Il était entouré de… rien. Un vide d'un noir d'encre, agrémenté uniquement d'une étrange table blanche et d'une chaise placée devant celle-ci. Ne sachant que faire d'autre, il marcha vers la table et s'assit sur la chaise.

"Meilar." Une voix résonna dans le paysage vide, lui rappelant ses explorations de grottes abandonnées étant enfant.

"Qu'est tout ceci ?" Dit-il, d'une voix à peine audible étouffée par une surprise absolue. "Où suis-je ? Où est ma boutique ? Et qui êtes-vous ?"

"Des réponses ne mèneront qu'à plus de questions. Nous les sélectionnerons précautionneusement."

Maintenant, une partie du vide noir était illuminée de l'étrange symbole qu'il avait vu sur le livre.

"Nous sommes le Service de Protection du Domaine Public. Dans l'Ancien Monde, nous prenions ceux qui supprimaient le savoir des générations futures et leur faisions racheter leurs crimes, par la même méthode qui vous a amené ici. À présent, cependant, nous n'avons plus aucun pouvoir sur le futur ni le passé. Le monde est mort, et le savoir de l'ancienne culture est mort avec lui."

"Nous ignorons comment vous avez découvert un de nos manuels, mais vous êtes ici maintenant. Et nous avons besoin de votre aide."

"Aide ?" Meilar était confus maintenant. "Je suis un vieux marchand quelconque avec un seul bon ami au monde. Quelle aide pourrais-je bien apporter ?"

"Nous avons fait des recherches sur votre vie, à l'aide des anciennes méthodes. Vous manquez d'un objectif et désirez contribuer à quelque chose de plus grand. Vous préservez le passé, bien que ne le comprenant pas. Vous êtes, en esprit, le candidat parfait pour notre effort RÉ-PUBLIQUE."

"Ré quoi ?"

"La RÉ-PUBLIQUE du Nouveau Monde. Le savoir du passé peut être restauré pour le futur."

Maintenant, il était excité. "Vous pouvez m'apprendre le langage des anciens ? Je peux accéder à leur secrets ?"

"Nous pourrions, oui, et nous le ferons. Mais votre mission est plus importante que cela. Nous ne pouvons pas sauver le monde, pas avec nos méthodes, mais nous pouvons préserver les souvenirs qui nous en restent.

Meilar, vous serez le premier homme depuis l'apocalypse à être sujet d'une MISSION DE RÉCUPÉRATION. Vous allez être envoyé des milliers d'années dans le passé et devrez évoluer dans le monde étranger pour ramener ses objets à votre époque."

Le voyage dans le temps. Quelque chose que le vieil homme pouvait à peine concevoir, tout comme il pouvait à peine concevoir le fait de disparaître et réapparaître dans ce lieu. S'ils n'étaient pas des serviteurs des dieux, ils possédaient en tout cas clairement les mêmes pouvoirs qu'eux.

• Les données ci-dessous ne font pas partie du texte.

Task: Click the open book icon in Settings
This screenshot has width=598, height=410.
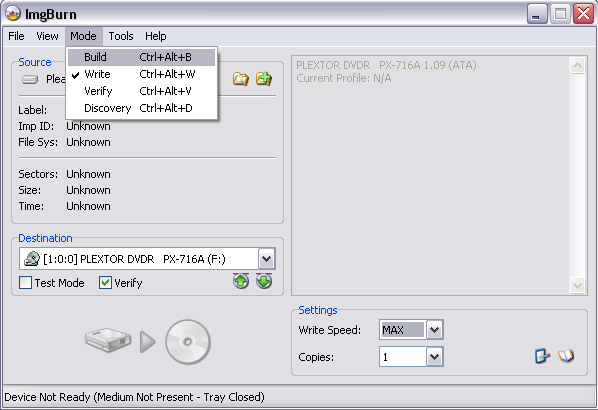Action: 566,356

"Cela prendra du temps, bien entendu. Voilà bien des années que nous n'avons plus tenté ceci et, vu la très importante distance temporelle, vous allez devoir suivre une session d'ENTRAÎNEMENT CULTUREL. Mais ça peut être fait."

Et ainsi fut-il fait.


Dans une boutique de livres à Canberra, un vieil homme à la peau sombre entra et acheta un cadeau pour le futur.